Le président Alpha Condé qui n’a pas peur de la contradiction est formel. « Aujourd’hui, on transforme de plus en plus de produits agricoles, nous exportons du ciment. Nous n’avions pas d’énergie, maintenant nous produisons des centaines de mégawatts. J’avais dit que je consacrerais mon deuxième mandat aux femmes et aux jeunes. Je continue à tenir mes engagements ».
Un respect des engagements qu’il reste à évaluer sur le terrain par des guinéens plus que jamais déterminés à barrer la route à un troisième mandat. A l’évocation de ce sujet brûlant, Alpha Condé perd contenance et s’agrippe sur la sempiternelle spécificité africaine et, par ricochet, guinéenne: « N’y a-t-il pas d’autres pays où il y a de nouvelles Constitutions ? Où les présidents peuvent faire un troisième mandat ? Pourquoi ne dit-on rien aux autres ? Est-ce que la Guinée est le seul où un président en exercice fait une nouvelle Constitution qui peut lui permettre de se représenter ? Pourquoi en fait-on un scandale pour la Guinée ? On ne peut pas faire deux poids, deux mesures.
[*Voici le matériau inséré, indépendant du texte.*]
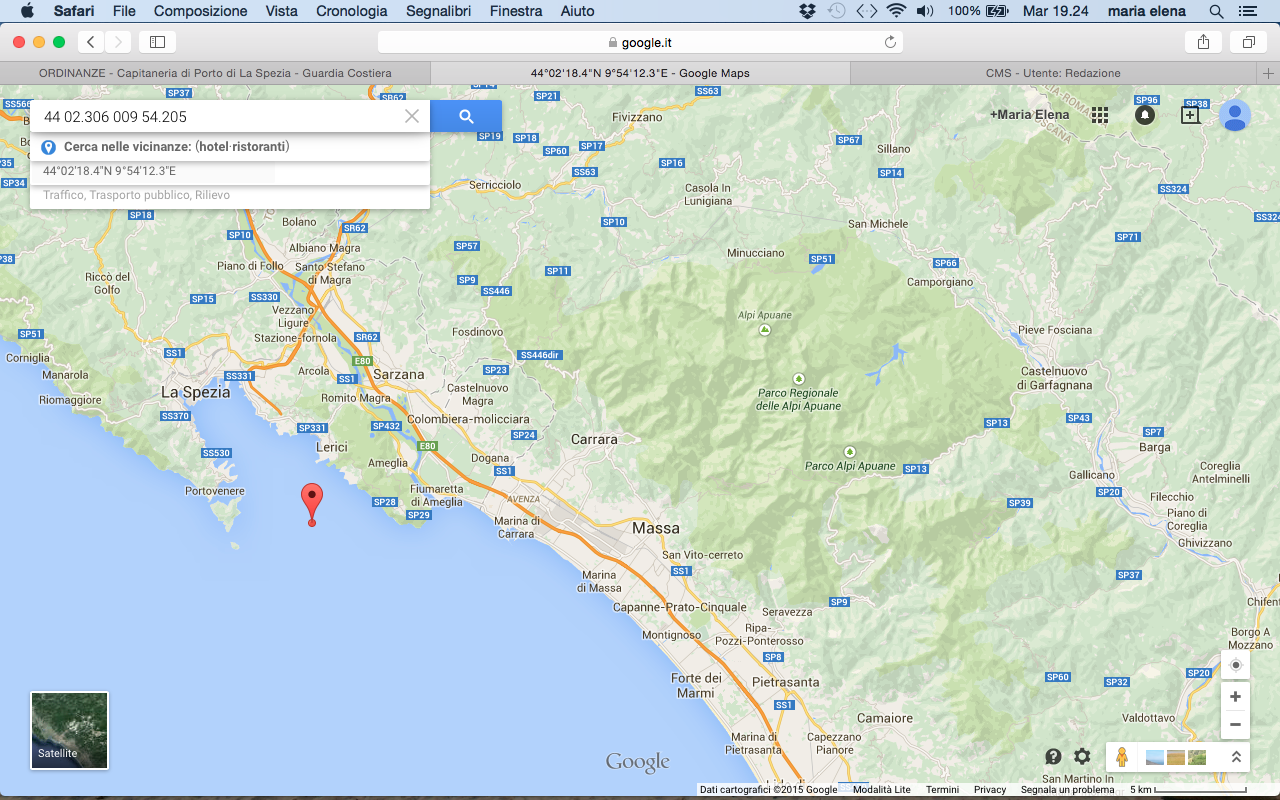Switch to the ORDINANZE Capitaneria tab
The width and height of the screenshot is (1280, 800).
215,73
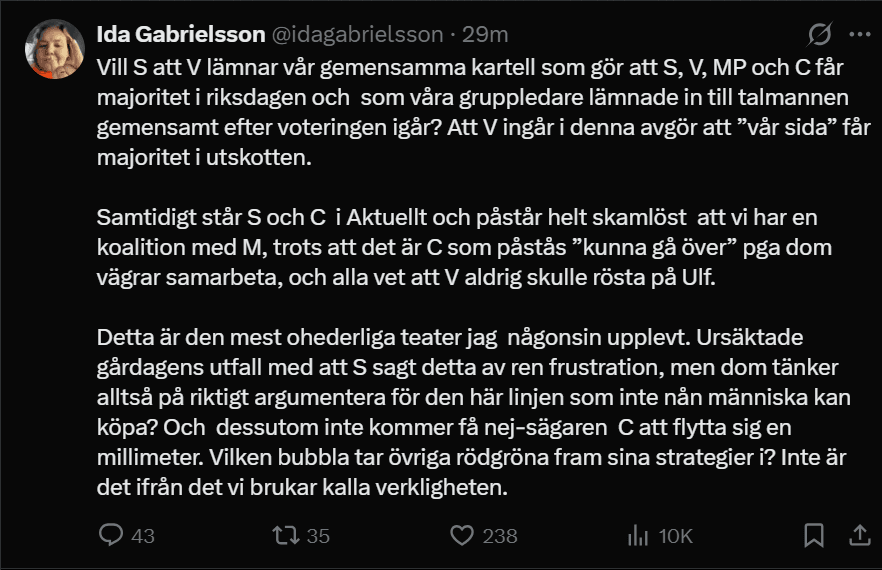Screen dimensions: 882x570
Task: Click the display name Ida Gabrielsson
Action: [181, 35]
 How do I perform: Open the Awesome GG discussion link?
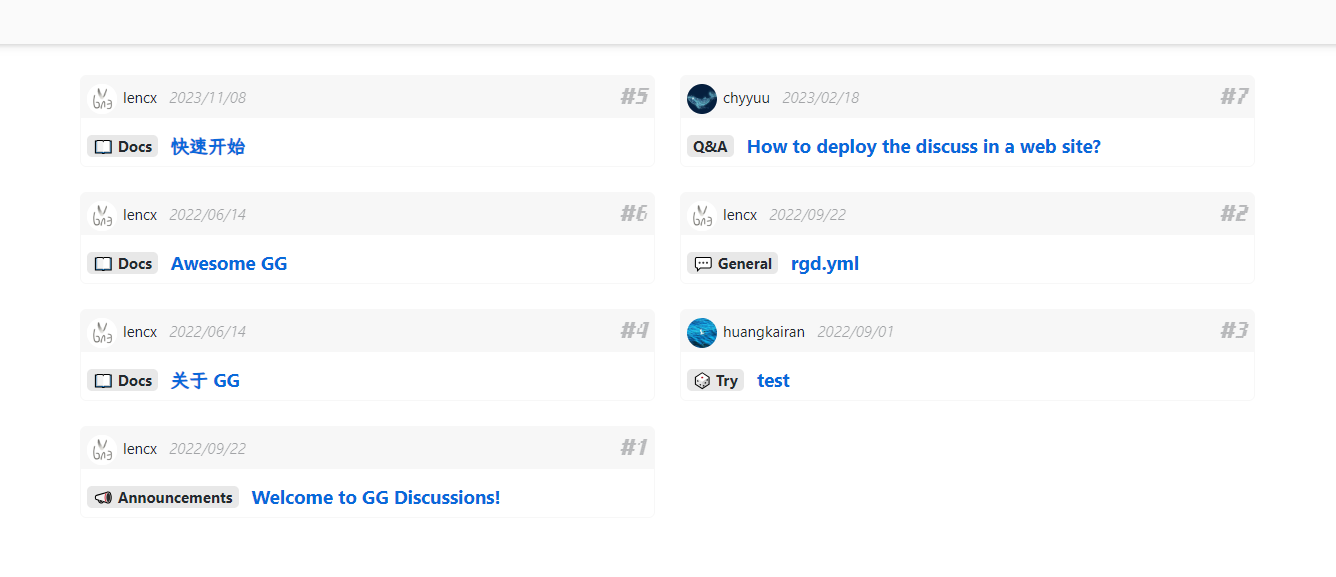(x=229, y=264)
Les Guinéens n’accepteront jamais cela ».
L’on remarquera au passage que le président Alpha Condé, tout comme Dadis Camara avant lui, se conjugue au pluriel, se prenant comme «les guinéens». Usurpation d’identité ? A 81 ans révolu, le locataire du palais Sékhoutouréya le sait en tout cas mieux que quiconque, sous les tropiques, le droit d’aînesse l’emporte sur les aspirations de la jeunesse.